Return the lines from the start of the data through the line with "Task: Tap the". Include both of those lines and no others.

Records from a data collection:
══════
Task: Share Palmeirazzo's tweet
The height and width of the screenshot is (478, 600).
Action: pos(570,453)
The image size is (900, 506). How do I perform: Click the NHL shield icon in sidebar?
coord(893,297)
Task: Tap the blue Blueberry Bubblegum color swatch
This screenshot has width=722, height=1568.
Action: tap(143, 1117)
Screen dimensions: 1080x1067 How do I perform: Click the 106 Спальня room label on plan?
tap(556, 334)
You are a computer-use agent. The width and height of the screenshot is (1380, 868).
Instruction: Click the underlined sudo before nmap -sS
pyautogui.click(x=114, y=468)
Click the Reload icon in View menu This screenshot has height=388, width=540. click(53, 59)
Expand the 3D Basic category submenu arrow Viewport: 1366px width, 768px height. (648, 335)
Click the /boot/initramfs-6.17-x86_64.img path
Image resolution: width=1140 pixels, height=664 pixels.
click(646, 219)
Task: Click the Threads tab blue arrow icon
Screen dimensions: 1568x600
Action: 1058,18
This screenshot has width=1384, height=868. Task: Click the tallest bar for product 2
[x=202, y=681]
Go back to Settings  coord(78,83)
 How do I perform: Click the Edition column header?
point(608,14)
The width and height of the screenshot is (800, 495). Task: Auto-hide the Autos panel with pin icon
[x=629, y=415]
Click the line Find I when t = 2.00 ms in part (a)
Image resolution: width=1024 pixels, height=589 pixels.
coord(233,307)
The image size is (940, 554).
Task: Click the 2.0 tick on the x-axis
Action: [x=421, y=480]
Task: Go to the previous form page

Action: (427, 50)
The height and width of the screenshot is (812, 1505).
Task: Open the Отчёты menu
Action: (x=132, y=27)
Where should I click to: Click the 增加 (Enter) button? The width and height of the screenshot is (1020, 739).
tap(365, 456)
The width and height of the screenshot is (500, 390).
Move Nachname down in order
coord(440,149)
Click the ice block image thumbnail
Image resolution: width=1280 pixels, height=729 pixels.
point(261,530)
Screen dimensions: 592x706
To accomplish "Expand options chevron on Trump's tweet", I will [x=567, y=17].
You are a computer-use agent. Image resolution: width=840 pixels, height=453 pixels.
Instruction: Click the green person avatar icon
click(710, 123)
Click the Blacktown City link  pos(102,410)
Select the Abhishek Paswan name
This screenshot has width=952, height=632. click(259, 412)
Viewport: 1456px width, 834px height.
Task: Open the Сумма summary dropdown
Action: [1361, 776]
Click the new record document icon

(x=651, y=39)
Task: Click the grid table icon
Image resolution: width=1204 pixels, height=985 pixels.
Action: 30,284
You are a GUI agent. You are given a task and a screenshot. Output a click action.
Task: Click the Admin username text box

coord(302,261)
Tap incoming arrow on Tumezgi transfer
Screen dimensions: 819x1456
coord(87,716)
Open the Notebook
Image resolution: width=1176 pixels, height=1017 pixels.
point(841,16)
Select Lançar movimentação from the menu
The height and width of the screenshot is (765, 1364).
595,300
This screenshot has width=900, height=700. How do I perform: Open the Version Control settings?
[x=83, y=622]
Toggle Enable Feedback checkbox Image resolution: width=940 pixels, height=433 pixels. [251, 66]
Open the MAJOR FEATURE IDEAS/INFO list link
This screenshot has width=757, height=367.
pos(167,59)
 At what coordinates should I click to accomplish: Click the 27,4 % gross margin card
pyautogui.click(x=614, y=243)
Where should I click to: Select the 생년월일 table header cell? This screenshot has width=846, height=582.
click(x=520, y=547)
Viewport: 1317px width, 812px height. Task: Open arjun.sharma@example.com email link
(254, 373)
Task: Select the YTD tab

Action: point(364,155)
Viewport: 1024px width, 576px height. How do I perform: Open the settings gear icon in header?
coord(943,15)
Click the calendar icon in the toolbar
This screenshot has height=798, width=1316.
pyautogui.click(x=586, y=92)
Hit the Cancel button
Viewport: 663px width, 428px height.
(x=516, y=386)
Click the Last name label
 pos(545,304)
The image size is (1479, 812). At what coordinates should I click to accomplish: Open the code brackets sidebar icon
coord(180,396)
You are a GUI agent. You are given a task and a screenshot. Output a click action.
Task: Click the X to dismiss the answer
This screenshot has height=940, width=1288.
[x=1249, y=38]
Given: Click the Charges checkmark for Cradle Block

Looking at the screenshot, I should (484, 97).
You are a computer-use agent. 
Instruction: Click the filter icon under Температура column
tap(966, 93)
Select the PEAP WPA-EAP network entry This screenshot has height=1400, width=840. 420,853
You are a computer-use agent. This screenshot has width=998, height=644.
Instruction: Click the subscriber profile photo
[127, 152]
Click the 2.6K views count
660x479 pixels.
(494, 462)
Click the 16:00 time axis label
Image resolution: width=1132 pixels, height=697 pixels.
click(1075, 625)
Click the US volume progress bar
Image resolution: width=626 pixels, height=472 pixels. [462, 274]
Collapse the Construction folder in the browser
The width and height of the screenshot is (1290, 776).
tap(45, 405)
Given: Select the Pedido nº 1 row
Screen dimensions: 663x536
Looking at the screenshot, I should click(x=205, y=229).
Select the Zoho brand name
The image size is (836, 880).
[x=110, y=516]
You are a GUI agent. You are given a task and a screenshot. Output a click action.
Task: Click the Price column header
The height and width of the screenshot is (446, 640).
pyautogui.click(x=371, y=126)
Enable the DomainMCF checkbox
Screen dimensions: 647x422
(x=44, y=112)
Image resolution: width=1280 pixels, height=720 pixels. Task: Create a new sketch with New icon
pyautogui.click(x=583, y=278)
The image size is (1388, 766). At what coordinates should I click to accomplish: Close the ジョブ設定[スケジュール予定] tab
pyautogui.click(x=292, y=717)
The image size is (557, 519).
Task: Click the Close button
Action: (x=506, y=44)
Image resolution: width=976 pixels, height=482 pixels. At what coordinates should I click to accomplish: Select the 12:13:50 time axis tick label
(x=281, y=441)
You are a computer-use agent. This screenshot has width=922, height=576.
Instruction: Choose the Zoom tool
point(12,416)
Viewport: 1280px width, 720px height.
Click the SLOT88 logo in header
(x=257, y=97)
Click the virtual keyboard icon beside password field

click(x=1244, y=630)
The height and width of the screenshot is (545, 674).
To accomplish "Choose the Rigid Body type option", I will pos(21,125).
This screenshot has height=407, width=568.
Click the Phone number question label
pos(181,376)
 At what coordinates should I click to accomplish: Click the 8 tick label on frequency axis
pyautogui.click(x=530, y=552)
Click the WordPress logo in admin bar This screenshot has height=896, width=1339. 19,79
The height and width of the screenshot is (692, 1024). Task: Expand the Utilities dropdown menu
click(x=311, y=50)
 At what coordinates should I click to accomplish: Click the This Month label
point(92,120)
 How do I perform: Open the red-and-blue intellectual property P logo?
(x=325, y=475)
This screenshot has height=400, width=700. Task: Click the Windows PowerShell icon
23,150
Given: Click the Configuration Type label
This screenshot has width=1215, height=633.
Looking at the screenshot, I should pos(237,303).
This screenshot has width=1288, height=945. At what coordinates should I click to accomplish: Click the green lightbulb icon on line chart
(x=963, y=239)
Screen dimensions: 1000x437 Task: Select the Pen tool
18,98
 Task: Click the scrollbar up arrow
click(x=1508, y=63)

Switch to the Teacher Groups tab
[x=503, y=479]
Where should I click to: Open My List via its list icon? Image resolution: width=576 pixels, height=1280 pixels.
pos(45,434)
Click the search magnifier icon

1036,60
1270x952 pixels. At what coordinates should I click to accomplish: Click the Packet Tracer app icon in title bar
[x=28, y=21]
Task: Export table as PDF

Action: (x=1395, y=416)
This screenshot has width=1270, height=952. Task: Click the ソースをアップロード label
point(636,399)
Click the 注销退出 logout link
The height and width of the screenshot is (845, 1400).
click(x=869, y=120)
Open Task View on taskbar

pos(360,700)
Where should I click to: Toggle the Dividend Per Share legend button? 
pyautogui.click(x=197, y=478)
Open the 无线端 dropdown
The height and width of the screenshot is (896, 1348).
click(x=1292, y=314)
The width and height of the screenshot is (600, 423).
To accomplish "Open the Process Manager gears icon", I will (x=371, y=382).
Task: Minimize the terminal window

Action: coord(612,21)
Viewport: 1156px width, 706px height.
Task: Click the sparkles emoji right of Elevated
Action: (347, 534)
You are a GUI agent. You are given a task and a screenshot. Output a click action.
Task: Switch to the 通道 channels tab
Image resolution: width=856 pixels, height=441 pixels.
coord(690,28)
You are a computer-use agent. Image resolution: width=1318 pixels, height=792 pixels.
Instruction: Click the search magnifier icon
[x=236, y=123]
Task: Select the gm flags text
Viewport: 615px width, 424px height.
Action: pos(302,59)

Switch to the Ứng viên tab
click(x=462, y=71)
══════
Exercise output:
Task: Share Palmeirazzo's tweet
The height and width of the screenshot is (478, 600).
Action: pos(570,453)
The image size is (900, 506). How do I perform: Click the NHL shield icon in sidebar?
coord(893,297)
Task: Tap the blue Blueberry Bubblegum color swatch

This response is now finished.